Screenshot grounding data:
━━━━━━━━━━━━━━━━

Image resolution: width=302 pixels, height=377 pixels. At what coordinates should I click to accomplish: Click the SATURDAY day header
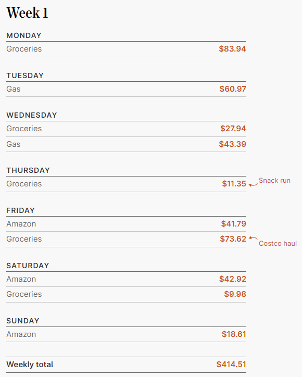pyautogui.click(x=28, y=266)
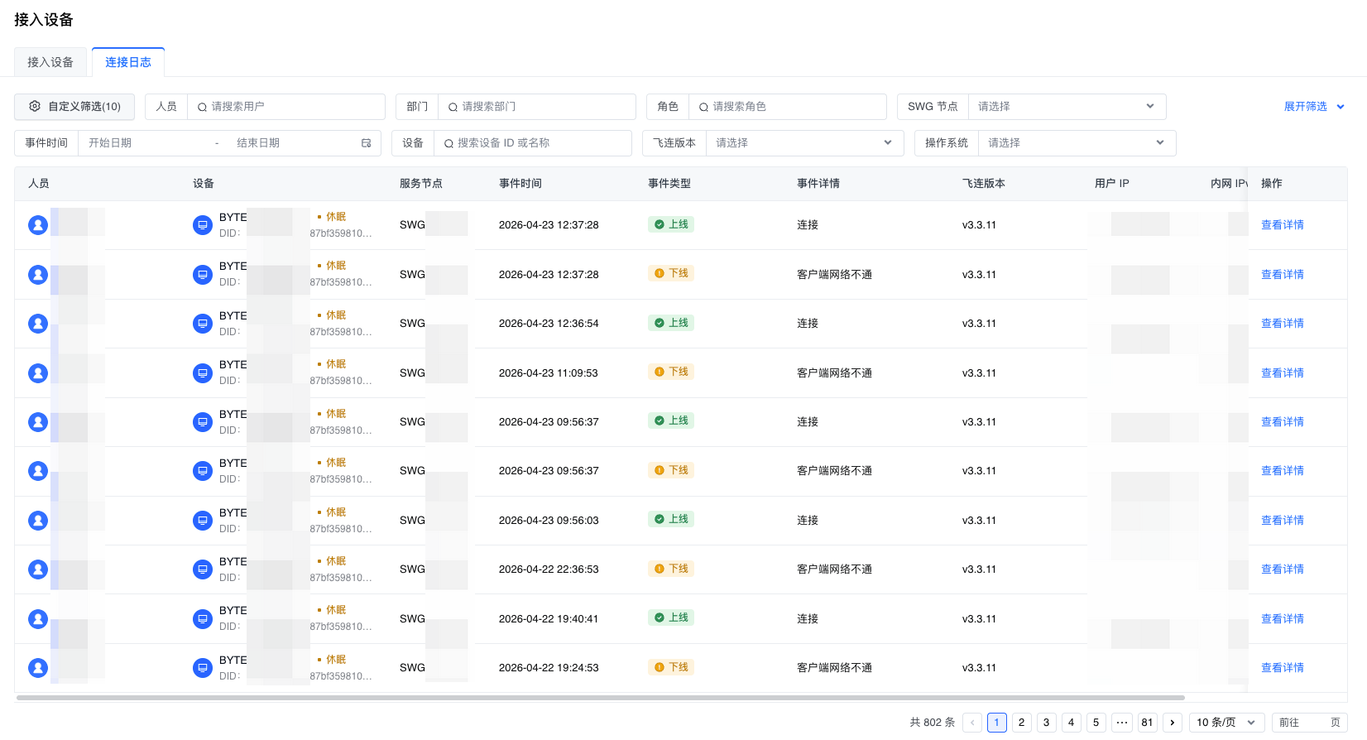Click the orange offline badge in second row
The image size is (1367, 740).
(671, 273)
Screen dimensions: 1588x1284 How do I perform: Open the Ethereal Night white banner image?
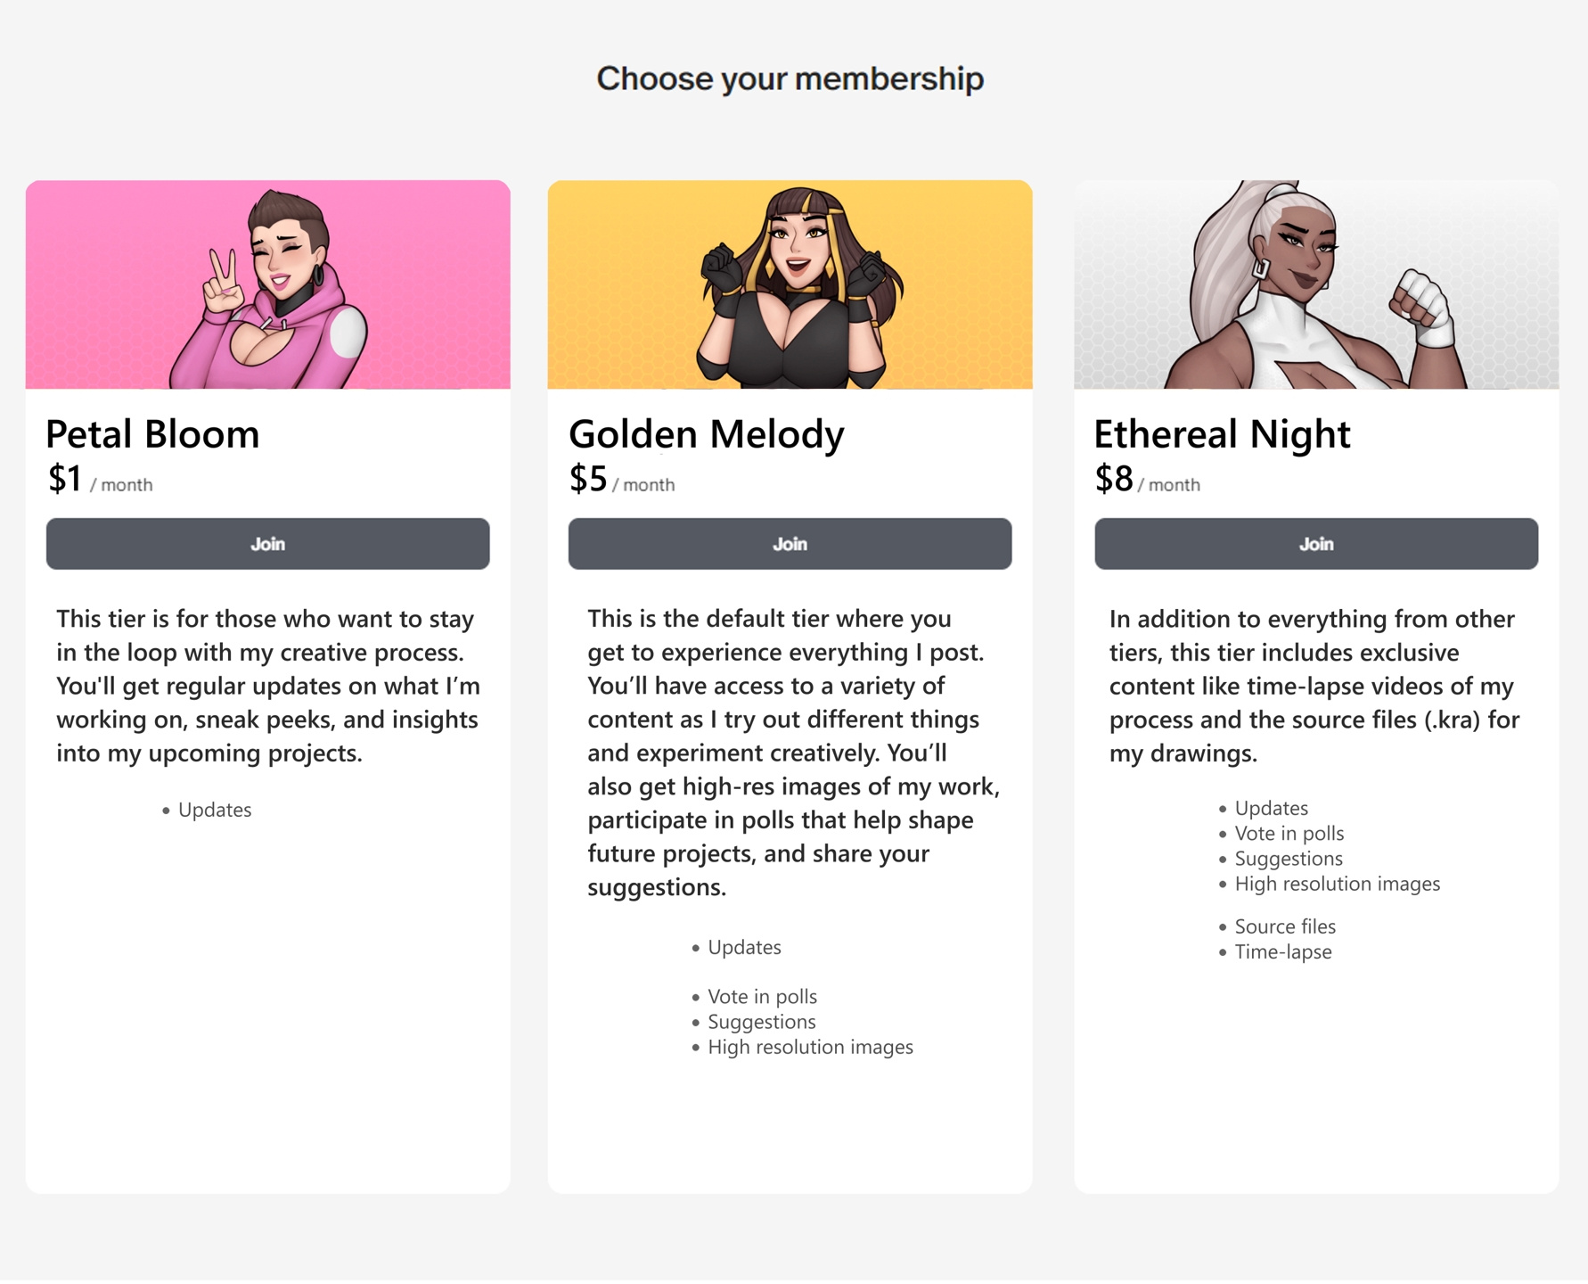click(x=1316, y=284)
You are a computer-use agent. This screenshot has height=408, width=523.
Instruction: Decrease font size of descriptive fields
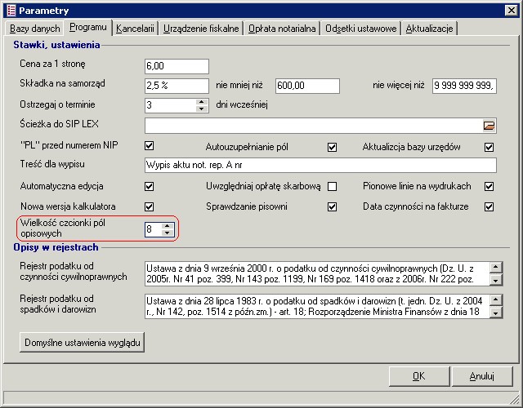pos(168,233)
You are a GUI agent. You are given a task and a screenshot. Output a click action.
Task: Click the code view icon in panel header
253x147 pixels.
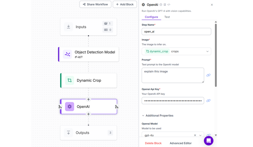(169, 5)
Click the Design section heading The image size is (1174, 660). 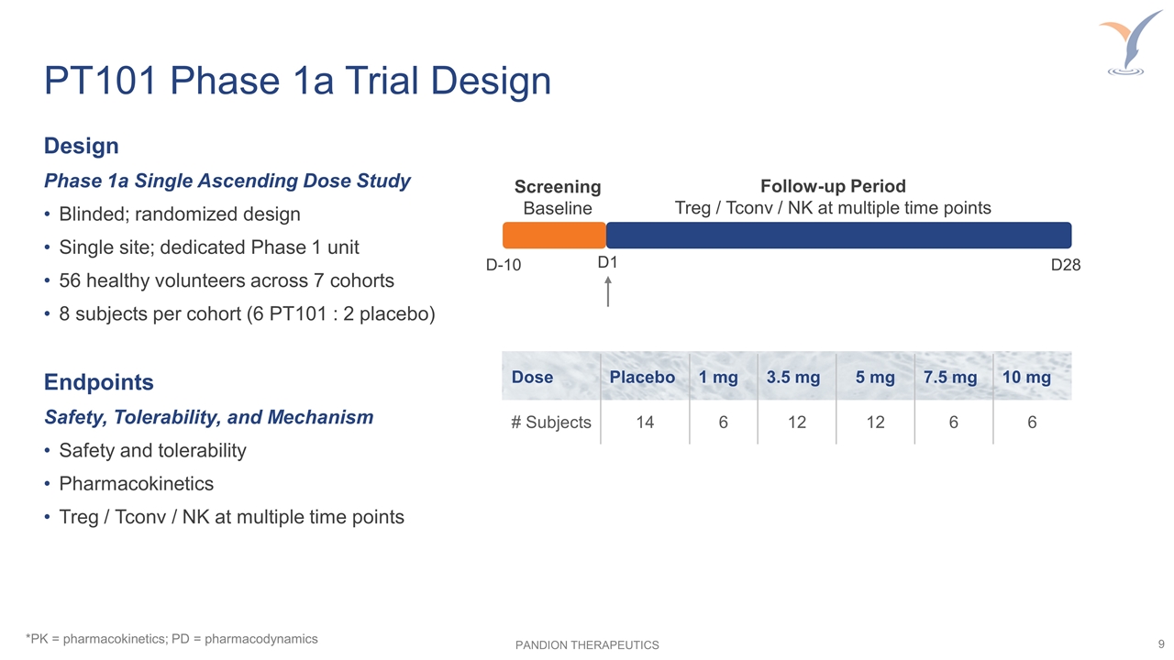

━━━━━━━━━━━━━━━━

* **What the exercise asks**
Across the data above, how many lines include the word "agent"? Give only the count.

* **Task solution**
2